The safelist is part of the package's public API. Adding a class is a minor bump; removing or renaming a constant is a major bump. Consumers pinning a major can rely on every documented constant remaining available.

See docs/safelist.md for how the artifact is generated, the full downstream consumption guide, and the fallback for consumers who cannot @import from node_modules.

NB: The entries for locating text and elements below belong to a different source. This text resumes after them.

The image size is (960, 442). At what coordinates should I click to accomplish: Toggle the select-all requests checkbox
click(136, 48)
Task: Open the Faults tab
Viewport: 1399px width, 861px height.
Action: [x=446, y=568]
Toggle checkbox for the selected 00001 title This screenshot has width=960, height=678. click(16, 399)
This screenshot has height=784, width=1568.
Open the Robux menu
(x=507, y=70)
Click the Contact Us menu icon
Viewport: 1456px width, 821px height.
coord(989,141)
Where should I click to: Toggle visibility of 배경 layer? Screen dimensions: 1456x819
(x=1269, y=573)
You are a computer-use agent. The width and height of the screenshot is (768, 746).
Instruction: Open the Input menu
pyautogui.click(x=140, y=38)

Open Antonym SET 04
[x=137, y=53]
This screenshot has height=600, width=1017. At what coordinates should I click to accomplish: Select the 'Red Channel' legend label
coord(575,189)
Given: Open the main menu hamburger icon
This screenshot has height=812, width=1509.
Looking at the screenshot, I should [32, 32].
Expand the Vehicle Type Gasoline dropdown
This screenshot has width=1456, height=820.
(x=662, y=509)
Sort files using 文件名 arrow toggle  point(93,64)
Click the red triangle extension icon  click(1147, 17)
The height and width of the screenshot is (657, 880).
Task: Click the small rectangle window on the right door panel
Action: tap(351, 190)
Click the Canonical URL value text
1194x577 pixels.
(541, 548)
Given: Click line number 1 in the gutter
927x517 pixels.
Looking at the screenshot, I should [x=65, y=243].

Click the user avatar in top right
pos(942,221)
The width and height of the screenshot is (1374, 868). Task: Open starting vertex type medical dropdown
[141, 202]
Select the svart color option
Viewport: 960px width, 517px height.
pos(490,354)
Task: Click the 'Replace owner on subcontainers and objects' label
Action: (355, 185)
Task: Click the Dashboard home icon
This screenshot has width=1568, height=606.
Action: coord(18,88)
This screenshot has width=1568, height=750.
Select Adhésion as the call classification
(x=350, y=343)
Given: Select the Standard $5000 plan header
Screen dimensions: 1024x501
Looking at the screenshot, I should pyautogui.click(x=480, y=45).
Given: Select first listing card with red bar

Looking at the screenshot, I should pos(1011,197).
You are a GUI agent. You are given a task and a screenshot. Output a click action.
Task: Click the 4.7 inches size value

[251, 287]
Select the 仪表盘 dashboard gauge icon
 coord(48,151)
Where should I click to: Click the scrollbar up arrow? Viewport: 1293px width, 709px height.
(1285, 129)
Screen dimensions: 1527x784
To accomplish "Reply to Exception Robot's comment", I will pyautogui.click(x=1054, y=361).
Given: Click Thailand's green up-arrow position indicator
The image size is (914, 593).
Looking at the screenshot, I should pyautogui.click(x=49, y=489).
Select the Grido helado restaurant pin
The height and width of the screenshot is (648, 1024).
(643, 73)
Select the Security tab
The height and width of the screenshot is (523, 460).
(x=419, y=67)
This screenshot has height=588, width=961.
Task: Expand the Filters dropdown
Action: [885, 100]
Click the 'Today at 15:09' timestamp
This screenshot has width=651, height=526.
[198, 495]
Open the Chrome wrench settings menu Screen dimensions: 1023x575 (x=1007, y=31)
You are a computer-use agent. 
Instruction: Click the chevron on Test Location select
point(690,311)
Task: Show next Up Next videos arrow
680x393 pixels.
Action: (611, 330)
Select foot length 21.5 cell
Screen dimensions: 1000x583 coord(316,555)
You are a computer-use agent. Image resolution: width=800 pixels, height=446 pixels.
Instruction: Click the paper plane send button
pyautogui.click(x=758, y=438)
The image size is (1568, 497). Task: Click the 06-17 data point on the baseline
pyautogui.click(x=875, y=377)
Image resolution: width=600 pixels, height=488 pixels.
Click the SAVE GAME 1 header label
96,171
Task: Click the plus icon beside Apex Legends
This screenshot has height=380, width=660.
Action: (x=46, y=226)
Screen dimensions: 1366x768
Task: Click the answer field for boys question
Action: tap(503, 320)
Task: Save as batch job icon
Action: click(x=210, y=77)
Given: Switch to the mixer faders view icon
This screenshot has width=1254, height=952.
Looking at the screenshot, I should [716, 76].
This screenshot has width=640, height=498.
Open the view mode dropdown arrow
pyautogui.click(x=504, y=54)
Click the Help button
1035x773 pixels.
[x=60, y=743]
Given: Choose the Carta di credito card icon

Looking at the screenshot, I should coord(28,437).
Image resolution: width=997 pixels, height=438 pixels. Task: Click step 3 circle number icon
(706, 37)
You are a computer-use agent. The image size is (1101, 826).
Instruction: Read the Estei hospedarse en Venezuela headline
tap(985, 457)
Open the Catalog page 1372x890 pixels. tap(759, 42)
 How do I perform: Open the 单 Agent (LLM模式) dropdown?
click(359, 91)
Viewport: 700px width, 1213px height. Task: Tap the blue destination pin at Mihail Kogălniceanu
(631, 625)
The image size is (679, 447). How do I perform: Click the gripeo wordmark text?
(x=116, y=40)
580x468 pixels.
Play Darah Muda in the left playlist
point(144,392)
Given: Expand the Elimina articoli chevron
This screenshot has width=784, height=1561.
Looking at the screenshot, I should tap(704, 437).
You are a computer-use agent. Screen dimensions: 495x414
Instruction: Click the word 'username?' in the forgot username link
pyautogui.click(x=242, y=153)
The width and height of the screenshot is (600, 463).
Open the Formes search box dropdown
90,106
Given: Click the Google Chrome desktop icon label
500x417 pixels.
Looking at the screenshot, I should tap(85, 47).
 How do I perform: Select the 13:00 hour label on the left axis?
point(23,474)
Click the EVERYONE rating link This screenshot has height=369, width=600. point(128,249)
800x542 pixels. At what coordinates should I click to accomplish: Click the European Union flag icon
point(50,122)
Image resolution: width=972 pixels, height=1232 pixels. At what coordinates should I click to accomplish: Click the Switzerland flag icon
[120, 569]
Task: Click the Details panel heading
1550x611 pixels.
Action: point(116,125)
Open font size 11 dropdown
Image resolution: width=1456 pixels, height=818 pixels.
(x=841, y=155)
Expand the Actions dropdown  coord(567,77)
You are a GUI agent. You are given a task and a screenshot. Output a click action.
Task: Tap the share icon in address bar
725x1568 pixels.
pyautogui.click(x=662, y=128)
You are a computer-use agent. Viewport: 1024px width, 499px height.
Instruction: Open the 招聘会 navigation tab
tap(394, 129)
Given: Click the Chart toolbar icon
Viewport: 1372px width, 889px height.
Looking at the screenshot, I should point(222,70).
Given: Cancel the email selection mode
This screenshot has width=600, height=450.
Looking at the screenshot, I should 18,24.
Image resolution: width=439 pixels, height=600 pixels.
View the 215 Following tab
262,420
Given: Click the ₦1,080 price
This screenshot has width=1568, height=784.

Using With @viscalyx/developer-mode-core

These packages are designed to be used together:

  • @viscalyx/developer-mode-core authors and discovers targets
  • @viscalyx/developer-mode-react renders and operates the overlay

Recommended composition:

  1. Put all marker authoring behind a host helper such as lib/developer-mode-markers.ts.
  2. Wrap the app with a host adapter around DeveloperModeProvider.
  3. Supply English Developer Mode badge and toast labels from the host app.
  4. Pass a route-derived navigationKey if your app has client-side navigation.
  5. Use build-time aliasing to swap both packages to their ./noop variants in production.

In this repository, that adapter flow looks like:

Notes For Host Applications

  • Keep marker names and copied payload values in English, even if the surrounding UI is localized.
  • Provide English badge and toast strings from the host app instead of hardcoding them inside the package.
  • Use a stable navigationKey whenever route transitions can leave stale hover targets behind.
  • Prefer mounting the provider near the top of the client app shell so it can observe the whole page.
  • Treat this package as a debugging and authoring aid, not a production-facing UI feature.